Star Wars_ The Black Fleet Crisis 01_ Before the Storm - Michael P. Kube-McDowell [116]
Then a cry went up, as someone in the gathering saw that the tiny ship that had been circling over Nine South was moving to a new position over Nine North. In a matter of moments, the crowd broke and ran, some for the feeble but comforting shelter of the terminal buildings, some for the open spaces beyond the city, as far from the city as their legs would carry them. Mallar fought free of the sudden stampede, then turned and ran as well.

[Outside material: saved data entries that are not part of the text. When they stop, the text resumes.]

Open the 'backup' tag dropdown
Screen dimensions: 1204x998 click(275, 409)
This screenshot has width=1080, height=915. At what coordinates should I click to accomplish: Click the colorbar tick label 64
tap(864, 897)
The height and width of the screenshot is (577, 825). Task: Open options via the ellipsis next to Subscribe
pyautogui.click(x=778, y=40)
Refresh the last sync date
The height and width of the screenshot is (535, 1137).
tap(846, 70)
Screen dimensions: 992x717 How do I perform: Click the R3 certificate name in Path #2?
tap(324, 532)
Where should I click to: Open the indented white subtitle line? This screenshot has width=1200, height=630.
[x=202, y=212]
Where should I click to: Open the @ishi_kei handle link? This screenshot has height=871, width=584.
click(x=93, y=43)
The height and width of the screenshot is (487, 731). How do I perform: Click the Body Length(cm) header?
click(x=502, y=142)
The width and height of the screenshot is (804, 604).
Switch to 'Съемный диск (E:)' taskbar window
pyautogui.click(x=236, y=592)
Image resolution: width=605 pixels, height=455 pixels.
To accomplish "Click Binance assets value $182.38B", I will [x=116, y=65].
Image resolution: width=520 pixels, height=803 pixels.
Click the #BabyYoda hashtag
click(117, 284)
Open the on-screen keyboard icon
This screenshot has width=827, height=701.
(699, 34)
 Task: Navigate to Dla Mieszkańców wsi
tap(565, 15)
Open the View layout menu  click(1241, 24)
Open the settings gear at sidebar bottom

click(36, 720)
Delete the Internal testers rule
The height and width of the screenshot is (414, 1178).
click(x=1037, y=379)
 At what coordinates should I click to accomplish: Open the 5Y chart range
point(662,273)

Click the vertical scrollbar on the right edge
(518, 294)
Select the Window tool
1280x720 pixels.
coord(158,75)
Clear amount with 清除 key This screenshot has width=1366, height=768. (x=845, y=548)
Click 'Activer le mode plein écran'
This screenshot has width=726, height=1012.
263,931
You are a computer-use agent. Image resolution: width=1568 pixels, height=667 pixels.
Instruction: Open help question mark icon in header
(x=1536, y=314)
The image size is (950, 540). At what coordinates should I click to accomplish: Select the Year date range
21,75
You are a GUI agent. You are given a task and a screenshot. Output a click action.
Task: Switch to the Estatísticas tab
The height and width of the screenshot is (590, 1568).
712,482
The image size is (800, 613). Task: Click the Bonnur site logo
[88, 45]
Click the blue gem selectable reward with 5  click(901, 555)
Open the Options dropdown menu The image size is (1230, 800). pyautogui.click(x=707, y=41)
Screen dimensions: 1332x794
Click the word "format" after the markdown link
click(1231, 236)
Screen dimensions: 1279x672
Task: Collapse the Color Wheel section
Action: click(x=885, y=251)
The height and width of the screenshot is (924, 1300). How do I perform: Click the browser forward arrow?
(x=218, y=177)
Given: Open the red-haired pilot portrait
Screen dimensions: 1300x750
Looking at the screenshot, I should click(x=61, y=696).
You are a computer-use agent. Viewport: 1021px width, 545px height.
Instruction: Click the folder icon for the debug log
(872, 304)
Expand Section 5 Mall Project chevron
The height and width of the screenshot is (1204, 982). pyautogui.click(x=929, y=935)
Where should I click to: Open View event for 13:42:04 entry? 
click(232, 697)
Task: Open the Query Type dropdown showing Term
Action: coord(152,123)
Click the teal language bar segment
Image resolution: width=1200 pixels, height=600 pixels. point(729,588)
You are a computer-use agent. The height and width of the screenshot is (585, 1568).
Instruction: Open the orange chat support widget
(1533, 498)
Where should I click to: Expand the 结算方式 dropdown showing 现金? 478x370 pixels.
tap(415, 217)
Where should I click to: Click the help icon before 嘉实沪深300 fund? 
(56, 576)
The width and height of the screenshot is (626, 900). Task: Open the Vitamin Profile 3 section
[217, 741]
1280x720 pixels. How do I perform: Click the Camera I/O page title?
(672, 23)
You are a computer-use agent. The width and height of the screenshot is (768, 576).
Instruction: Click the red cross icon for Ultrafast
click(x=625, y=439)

Twelve students in Mallar’s second-form engineering classes had been granted the privilege of learning to maintain and fly the TIE interceptor berthed in 10S Technical Institute’s docking bay and equipment garage. The bay was halfway around the terminal hub from where he had stood with the crowd, and though he ran as hard as he could, he didn’t expect to be the first of the twelve to arrive.
But he was. The bay doors were standing open, and members of the junior form were hastily clearing away the droids and vehicles blocking the entrance, but the cockpit of the interceptor was still unoccupied.
Mallar did not hesitate. Grabbing a helmet and re-breather from the equipment lockers, he clambered up on the interceptor’s right-side wing brace and popped the access hatch release. “You!” he shouted, pointing at the nearest student. “I need a power droid over here, now!”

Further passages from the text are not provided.